WHAT YOU ARE ASKED TO DO: Please give an exact transcription of the records shown below.
AVAILABLE DATA: Begin
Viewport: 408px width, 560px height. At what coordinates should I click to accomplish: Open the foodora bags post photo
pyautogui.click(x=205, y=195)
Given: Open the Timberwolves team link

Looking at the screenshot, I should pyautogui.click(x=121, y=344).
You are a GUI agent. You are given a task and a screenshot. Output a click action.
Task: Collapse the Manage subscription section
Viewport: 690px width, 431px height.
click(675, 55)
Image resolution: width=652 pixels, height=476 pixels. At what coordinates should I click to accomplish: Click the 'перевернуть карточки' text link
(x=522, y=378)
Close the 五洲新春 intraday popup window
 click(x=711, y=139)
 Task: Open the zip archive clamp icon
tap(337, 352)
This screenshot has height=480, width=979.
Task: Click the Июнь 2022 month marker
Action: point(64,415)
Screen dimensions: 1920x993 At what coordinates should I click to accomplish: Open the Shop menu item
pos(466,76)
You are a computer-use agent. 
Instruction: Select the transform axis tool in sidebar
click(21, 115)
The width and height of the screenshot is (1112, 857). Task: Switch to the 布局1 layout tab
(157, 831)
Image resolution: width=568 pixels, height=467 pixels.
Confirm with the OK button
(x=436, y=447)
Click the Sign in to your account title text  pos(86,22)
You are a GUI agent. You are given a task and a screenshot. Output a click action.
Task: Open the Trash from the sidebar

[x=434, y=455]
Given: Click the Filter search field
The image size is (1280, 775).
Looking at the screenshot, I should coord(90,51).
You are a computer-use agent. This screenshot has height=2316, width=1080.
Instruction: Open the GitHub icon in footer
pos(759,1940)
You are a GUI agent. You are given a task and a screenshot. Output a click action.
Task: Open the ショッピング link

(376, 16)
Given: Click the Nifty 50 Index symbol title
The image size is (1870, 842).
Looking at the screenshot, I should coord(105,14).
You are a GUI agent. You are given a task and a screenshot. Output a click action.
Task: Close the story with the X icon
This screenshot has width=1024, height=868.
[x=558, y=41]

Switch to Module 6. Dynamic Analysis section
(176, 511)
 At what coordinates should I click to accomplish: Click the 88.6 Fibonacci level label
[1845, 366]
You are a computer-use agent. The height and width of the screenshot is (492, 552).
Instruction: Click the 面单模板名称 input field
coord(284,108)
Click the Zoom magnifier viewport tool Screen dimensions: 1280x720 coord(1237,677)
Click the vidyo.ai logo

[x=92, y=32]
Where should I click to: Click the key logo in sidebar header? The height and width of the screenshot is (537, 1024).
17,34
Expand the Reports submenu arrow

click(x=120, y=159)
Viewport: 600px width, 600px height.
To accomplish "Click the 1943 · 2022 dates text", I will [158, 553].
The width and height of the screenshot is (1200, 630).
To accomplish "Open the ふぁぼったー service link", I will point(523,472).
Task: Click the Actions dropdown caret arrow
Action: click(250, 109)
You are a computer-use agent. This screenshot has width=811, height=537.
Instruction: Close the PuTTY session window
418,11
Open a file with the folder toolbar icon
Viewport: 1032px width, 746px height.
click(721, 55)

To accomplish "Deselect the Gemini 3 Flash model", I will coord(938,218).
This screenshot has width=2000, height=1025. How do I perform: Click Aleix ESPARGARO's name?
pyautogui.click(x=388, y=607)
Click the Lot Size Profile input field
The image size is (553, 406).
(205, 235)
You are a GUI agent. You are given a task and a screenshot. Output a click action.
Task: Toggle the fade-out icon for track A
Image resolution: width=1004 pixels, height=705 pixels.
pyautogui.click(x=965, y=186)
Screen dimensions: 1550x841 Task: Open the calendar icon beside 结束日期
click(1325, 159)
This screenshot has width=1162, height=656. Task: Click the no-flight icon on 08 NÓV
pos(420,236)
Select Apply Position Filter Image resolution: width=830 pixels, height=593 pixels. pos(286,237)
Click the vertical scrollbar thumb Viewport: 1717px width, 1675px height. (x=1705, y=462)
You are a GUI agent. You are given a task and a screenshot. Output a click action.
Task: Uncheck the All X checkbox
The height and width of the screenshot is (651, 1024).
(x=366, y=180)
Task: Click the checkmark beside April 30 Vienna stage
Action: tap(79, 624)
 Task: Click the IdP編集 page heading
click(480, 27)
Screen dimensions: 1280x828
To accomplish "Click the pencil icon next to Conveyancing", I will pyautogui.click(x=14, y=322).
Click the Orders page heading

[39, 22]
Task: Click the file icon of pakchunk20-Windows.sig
AVAILABLE DATA: End
RESPONSE TO THE EXERCISE:
Viewport: 408px width, 560px height. At what coordinates should I click to accomplish: Open the foodora bags post photo
pyautogui.click(x=205, y=195)
Given: Open the Timberwolves team link

Looking at the screenshot, I should pyautogui.click(x=121, y=344).
You are a GUI agent. You are given a task and a screenshot. Output a click action.
Task: Collapse the Manage subscription section
Viewport: 690px width, 431px height.
click(675, 55)
Image resolution: width=652 pixels, height=476 pixels. At what coordinates should I click to accomplish: Click the 'перевернуть карточки' text link
(x=522, y=378)
Close the 五洲新春 intraday popup window
 click(x=711, y=139)
 Task: Open the zip archive clamp icon
tap(337, 352)
This screenshot has height=480, width=979.
Task: Click the Июнь 2022 month marker
Action: point(64,415)
Screen dimensions: 1920x993 At what coordinates should I click to accomplish: Open the Shop menu item
pos(466,76)
You are a computer-use agent. 
Instruction: Select the transform axis tool in sidebar
click(21, 115)
The width and height of the screenshot is (1112, 857). Task: Switch to the 布局1 layout tab
(157, 831)
Image resolution: width=568 pixels, height=467 pixels.
Confirm with the OK button
(x=436, y=447)
Click the Sign in to your account title text  pos(86,22)
You are a GUI agent. You are given a task and a screenshot. Output a click action.
Task: Open the Trash from the sidebar

[x=434, y=455]
Given: Click the Filter search field
The image size is (1280, 775).
Looking at the screenshot, I should coord(90,51).
You are a computer-use agent. This screenshot has height=2316, width=1080.
Instruction: Open the GitHub icon in footer
pos(759,1940)
You are a GUI agent. You are given a task and a screenshot. Output a click action.
Task: Open the ショッピング link

(376, 16)
Given: Click the Nifty 50 Index symbol title
The image size is (1870, 842).
Looking at the screenshot, I should coord(105,14).
You are a GUI agent. You are given a task and a screenshot. Output a click action.
Task: Close the story with the X icon
This screenshot has width=1024, height=868.
[x=558, y=41]

Switch to Module 6. Dynamic Analysis section
(176, 511)
 At what coordinates should I click to accomplish: Click the 88.6 Fibonacci level label
[1845, 366]
You are a computer-use agent. The height and width of the screenshot is (492, 552).
Instruction: Click the 面单模板名称 input field
coord(284,108)
Click the Zoom magnifier viewport tool Screen dimensions: 1280x720 coord(1237,677)
Click the vidyo.ai logo

[x=92, y=32]
Where should I click to: Click the key logo in sidebar header? The height and width of the screenshot is (537, 1024).
17,34
Expand the Reports submenu arrow

click(x=120, y=159)
Viewport: 600px width, 600px height.
To accomplish "Click the 1943 · 2022 dates text", I will [158, 553].
The width and height of the screenshot is (1200, 630).
To accomplish "Open the ふぁぼったー service link", I will point(523,472).
Task: Click the Actions dropdown caret arrow
Action: click(250, 109)
You are a computer-use agent. This screenshot has width=811, height=537.
Instruction: Close the PuTTY session window
418,11
Open a file with the folder toolbar icon
Viewport: 1032px width, 746px height.
click(721, 55)

To accomplish "Deselect the Gemini 3 Flash model", I will coord(938,218).
This screenshot has width=2000, height=1025. How do I perform: Click Aleix ESPARGARO's name?
pyautogui.click(x=388, y=607)
Click the Lot Size Profile input field
The image size is (553, 406).
(205, 235)
You are a GUI agent. You are given a task and a screenshot. Output a click action.
Task: Toggle the fade-out icon for track A
Image resolution: width=1004 pixels, height=705 pixels.
pyautogui.click(x=965, y=186)
Screen dimensions: 1550x841 Task: Open the calendar icon beside 结束日期
click(1325, 159)
This screenshot has width=1162, height=656. Task: Click the no-flight icon on 08 NÓV
pos(420,236)
Select Apply Position Filter Image resolution: width=830 pixels, height=593 pixels. pos(286,237)
Click the vertical scrollbar thumb Viewport: 1717px width, 1675px height. (x=1705, y=462)
You are a GUI agent. You are given a task and a screenshot. Output a click action.
Task: Uncheck the All X checkbox
The height and width of the screenshot is (651, 1024).
(x=366, y=180)
Task: Click the checkmark beside April 30 Vienna stage
Action: tap(79, 624)
 Task: Click the IdP編集 page heading
click(480, 27)
Screen dimensions: 1280x828
To accomplish "Click the pencil icon next to Conveyancing", I will pyautogui.click(x=14, y=322).
Click the Orders page heading

[39, 22]
Task: Click the file icon of pakchunk20-Windows.sig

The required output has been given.